BEGIN
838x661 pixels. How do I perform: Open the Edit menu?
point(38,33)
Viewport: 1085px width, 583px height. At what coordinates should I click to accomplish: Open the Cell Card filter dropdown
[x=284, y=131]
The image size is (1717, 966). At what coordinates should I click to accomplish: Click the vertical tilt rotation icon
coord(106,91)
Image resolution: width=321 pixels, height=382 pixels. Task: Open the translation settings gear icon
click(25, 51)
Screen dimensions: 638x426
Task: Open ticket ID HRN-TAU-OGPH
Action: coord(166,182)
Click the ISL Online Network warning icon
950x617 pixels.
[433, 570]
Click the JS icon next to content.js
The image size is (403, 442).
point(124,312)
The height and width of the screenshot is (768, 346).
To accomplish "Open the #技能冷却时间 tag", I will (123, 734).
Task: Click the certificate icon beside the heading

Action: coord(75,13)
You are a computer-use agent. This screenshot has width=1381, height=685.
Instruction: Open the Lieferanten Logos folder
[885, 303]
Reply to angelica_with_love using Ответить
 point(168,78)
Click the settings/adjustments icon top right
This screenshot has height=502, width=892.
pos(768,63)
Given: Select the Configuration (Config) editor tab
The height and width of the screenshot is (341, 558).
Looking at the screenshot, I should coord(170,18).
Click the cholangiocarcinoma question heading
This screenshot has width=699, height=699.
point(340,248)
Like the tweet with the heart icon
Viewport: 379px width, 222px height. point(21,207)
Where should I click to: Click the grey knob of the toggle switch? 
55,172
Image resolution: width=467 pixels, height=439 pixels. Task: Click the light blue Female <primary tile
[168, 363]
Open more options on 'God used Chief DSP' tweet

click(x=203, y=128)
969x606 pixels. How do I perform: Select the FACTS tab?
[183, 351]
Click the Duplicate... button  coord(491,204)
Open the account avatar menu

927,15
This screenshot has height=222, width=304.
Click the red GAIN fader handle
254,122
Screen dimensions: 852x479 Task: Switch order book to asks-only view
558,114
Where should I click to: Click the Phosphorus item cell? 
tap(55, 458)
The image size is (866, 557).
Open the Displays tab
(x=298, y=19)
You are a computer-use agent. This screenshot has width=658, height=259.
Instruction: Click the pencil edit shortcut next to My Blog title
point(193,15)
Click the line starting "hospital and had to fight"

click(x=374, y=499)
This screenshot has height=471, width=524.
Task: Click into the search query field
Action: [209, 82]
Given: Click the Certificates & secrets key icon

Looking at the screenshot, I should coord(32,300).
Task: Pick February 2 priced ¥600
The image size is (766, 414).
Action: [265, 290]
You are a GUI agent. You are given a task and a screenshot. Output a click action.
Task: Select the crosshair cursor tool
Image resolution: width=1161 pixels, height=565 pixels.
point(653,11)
END
For this exercise, the answer is the lines from the one containing "Click the red GAIN fader handle" through the end of the listing above, reproduced exactly.

Click the red GAIN fader handle
254,122
Screen dimensions: 852x479 Task: Switch order book to asks-only view
558,114
Where should I click to: Click the Phosphorus item cell? 
tap(55, 458)
The image size is (866, 557).
Open the Displays tab
(x=298, y=19)
You are a computer-use agent. This screenshot has width=658, height=259.
Instruction: Click the pencil edit shortcut next to My Blog title
point(193,15)
Click the line starting "hospital and had to fight"

click(x=374, y=499)
This screenshot has height=471, width=524.
Task: Click into the search query field
Action: [209, 82]
Given: Click the Certificates & secrets key icon

Looking at the screenshot, I should coord(32,300).
Task: Pick February 2 priced ¥600
The image size is (766, 414).
Action: [265, 290]
You are a GUI agent. You are given a task and a screenshot. Output a click action.
Task: Select the crosshair cursor tool
Image resolution: width=1161 pixels, height=565 pixels.
point(653,11)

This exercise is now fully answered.